Start of Block

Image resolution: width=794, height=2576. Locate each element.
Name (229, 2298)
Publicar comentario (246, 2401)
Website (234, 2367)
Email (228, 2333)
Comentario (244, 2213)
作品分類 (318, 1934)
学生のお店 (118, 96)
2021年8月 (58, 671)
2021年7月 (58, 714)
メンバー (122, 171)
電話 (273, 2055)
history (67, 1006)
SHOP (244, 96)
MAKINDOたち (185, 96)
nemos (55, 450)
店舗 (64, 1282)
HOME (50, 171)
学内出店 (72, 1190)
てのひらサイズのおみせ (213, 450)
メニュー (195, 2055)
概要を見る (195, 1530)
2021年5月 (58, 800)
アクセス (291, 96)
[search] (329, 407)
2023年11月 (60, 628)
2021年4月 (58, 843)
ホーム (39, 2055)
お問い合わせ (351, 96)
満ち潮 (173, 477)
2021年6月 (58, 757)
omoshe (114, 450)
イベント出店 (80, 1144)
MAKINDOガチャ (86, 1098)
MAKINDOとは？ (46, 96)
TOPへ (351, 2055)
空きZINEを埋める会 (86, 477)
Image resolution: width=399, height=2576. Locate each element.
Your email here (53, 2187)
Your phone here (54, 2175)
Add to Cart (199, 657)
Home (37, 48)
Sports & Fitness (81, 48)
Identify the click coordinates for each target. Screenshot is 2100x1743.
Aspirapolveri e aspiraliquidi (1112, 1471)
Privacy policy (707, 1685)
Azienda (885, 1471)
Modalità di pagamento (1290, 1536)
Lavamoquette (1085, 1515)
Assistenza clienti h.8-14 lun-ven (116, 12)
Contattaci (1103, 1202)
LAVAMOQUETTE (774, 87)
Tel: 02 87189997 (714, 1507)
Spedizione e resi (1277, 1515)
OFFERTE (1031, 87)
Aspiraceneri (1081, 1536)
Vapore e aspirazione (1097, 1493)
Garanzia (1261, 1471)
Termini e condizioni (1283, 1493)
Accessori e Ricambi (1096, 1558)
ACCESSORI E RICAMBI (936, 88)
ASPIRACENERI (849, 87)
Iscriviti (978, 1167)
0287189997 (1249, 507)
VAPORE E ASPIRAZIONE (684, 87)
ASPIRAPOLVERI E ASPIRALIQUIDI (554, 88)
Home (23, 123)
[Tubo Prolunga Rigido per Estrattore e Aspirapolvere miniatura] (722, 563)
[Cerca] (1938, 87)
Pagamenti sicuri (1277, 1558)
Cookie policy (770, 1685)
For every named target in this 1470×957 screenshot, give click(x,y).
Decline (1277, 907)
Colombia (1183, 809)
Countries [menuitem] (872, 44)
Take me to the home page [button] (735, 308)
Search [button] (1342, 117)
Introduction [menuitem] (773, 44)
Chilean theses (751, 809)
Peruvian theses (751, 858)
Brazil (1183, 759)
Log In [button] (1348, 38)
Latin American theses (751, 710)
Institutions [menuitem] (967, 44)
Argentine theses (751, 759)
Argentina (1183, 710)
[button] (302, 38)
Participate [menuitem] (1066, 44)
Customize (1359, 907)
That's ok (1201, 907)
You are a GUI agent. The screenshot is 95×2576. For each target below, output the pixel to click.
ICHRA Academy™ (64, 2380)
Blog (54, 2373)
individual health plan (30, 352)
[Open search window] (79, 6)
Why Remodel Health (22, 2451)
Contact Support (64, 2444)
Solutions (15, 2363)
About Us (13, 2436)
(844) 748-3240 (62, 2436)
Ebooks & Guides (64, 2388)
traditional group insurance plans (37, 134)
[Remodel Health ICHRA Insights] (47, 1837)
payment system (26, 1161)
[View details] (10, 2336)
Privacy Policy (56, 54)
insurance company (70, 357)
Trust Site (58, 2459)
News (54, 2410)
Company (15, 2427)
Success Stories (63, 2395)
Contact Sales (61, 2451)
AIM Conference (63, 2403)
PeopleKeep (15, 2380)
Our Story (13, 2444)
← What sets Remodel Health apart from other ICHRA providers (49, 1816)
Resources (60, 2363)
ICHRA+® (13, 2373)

End of Block

[WHAT YOU WILL DO] From the data above, output only the lines between the line containing "MAKINDOたち (185, 96)" and the line containing "TOPへ (351, 2055)", inclusive, exactly as written.

[OUTPUT OF THE EXERCISE]
MAKINDOたち (185, 96)
nemos (55, 450)
店舗 (64, 1282)
HOME (50, 171)
学内出店 (72, 1190)
てのひらサイズのおみせ (213, 450)
メニュー (195, 2055)
概要を見る (195, 1530)
2021年5月 (58, 800)
アクセス (291, 96)
[search] (329, 407)
2023年11月 (60, 628)
2021年4月 (58, 843)
ホーム (39, 2055)
お問い合わせ (351, 96)
満ち潮 (173, 477)
2021年6月 (58, 757)
omoshe (114, 450)
イベント出店 (80, 1144)
MAKINDOガチャ (86, 1098)
MAKINDOとは？ (46, 96)
TOPへ (351, 2055)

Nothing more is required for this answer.